Monday, March 25, 2013

Supreme Court Justice Warren E. Burger on Gun Control


The Right To Bear Arms

A distinguished citizen takes a stand on one of the most controversial issues in the nation

By Warren E. Burger, Chief Justice of the United States (1969-86)
Parade Magazine, January 14, 1990, page 4

If we are to stop this mindless homicidal carnage, is it unreasonable:
  1. to provide that, to acquire a firearm, an application be made reciting age, residence, employment and any prior criminal convictions?
  2. to required that this application lie on the table for 10 days (absent a showing for urgent need) before the license would be issued?
  3. that the transfer of a firearm be made essentially as with that of a motor vehicle?
  4. to have a "ballistic fingerprint" of the firearm made by the manufacturer and filed with the license record so that, if a bullet is found in a victim's body, law enforcement might be helped in finding the culprit?
These are the kind of questions the American people must answer if we are to preserve the "domestic tranquillity" promised in the Constitution.

1 comment:

  1. Is it unreasonable? Yes.

    1. Only one of those items really matters. Age only is important if we're specifying the age of majority.

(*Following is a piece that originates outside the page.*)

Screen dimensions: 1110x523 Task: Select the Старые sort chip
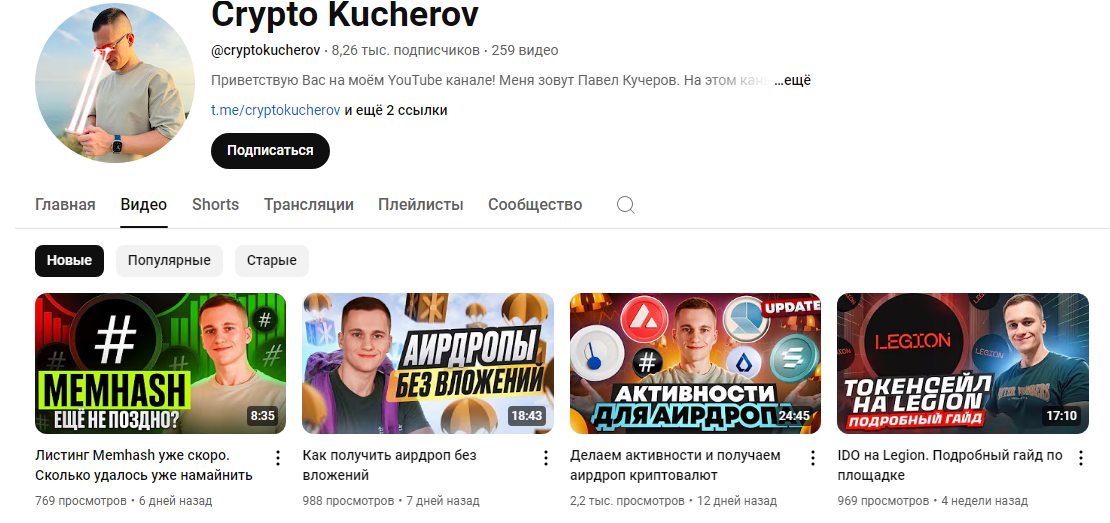coord(272,260)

    2. It's not clear if he means a license to carry or to own. I'd be happy if a license to carry were issued in ten days. In many places, ten months is possible. But waiting periods only make sense to give the background check time, and with computers today, that's unnecessary.

    3. It basically already is. If I tow a car to your property, I can sell it to you without all the red tape. The government only gets involved if you want to drive the vehicle off your land. I question even that much regulation, but I also note that the Constitution specifically protects firearms.

    4. Ballistic fingerprinting is a fantasy. The world isn't like a CBS crime show. Machine parts and rifling change over time, and swapping out a barrel on a semiautomatic pistol is simple. States that require fingerprinting of guns before sale have shown little to no effect in solving crimes.